Openssl: fips.so is not self-contained

Created on 5 Feb 2020  路  50Comments  路  Source: openssl/openssl

When we build fips.so we do so with the "-z defs" linker option (on Linux):

https://github.com/openssl/openssl/blob/d8d4e5fb32b3f7d9af28d21ce4c1c46cc1c7614c/Configurations/shared-info.pl#L31-L41

This is supposed to ensure that all symbols are resolved. Without this the link completes successfully even though some symbols are not defined in the resulting .so file. If that happens then I think those symbols get resolved from libcrypto at load time...which obviously would means that fips.so is not self-contained.

This used to work just fine. But it no longer seems to be the case. For example the symbol _bignum_modp_1536_p is defined here:

https://github.com/openssl/openssl/blob/d8d4e5fb32b3f7d9af28d21ce4c1c46cc1c7614c/crypto/bn/bn_dh.c#L630-L632

Since this is guarded with ifndef FIPS_MODE the symbol only exists in libcrypto and not in fips.so. The symbol is referenced from bn_const.c here:

https://github.com/openssl/openssl/blob/d8d4e5fb32b3f7d9af28d21ce4c1c46cc1c7614c/crypto/bn/bn_const.c#L85-L88

This code does get included in fips.so and the reference to _bignum_modp_1536_p is not guarded with FIPS_MODE guards like it should be. This should have resulted in a link failure - but it hasn't.

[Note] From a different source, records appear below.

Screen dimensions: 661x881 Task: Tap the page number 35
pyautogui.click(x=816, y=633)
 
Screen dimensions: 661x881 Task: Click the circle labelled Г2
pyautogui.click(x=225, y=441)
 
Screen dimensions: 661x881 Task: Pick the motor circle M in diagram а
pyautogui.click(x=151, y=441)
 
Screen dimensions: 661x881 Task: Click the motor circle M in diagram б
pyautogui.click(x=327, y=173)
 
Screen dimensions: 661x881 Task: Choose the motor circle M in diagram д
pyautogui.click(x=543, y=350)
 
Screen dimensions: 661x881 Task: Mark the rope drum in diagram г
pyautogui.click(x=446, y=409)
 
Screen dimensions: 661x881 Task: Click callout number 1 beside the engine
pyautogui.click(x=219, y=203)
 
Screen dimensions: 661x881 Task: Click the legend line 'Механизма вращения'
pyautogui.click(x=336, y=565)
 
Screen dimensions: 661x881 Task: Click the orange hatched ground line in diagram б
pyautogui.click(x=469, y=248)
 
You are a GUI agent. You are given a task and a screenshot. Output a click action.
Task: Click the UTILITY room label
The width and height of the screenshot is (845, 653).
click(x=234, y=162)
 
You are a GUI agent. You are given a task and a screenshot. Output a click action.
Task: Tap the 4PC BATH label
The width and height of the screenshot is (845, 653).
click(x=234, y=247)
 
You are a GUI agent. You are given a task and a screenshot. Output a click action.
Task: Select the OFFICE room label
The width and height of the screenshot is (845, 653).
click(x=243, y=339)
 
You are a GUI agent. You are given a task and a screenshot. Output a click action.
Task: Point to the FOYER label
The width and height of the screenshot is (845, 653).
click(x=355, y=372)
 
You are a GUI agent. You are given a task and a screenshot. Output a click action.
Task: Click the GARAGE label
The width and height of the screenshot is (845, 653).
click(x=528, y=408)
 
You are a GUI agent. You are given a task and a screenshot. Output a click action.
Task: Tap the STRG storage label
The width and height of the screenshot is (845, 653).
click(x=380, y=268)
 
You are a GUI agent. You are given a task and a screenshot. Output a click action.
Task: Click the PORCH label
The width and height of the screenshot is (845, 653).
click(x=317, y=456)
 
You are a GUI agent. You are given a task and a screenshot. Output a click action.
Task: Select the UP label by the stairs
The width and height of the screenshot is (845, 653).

master help wanted OTC evaluated bug

All 50 comments

The ld manual says this:

       defs
           Report unresolved symbol references from regular object files.
           This is done even if the linker is creating a non-symbolic
           shared library.  This option is the inverse of -z undefs.

So the reference to "regular object files" may mean this doesn't work with ".a" files. Does anyone know what the right flags are to get the same effect with ".a" files?

A perl script to check the symbols could be written if there is no solution?

A perl script to check the symbols could be written if there is no solution?

There's also a half baked idea, that a library name can be used as a virtual container, i.e. when a library is mentioned somewhere, it gets "expanded" on the command line to all the object files it would contain. The idea is to replace this:

DEPEND[something]=libwhatever.a

with:

SOURCE[something]=libwhatever.a

and that would automatically trigger the container view of libwhatever.a

That idea is inspired from CMake's Object Libraries

The flip side of the "virtual container" idea is that we'll end up with really long command lines when building the FIPS module, and we already have a problem there...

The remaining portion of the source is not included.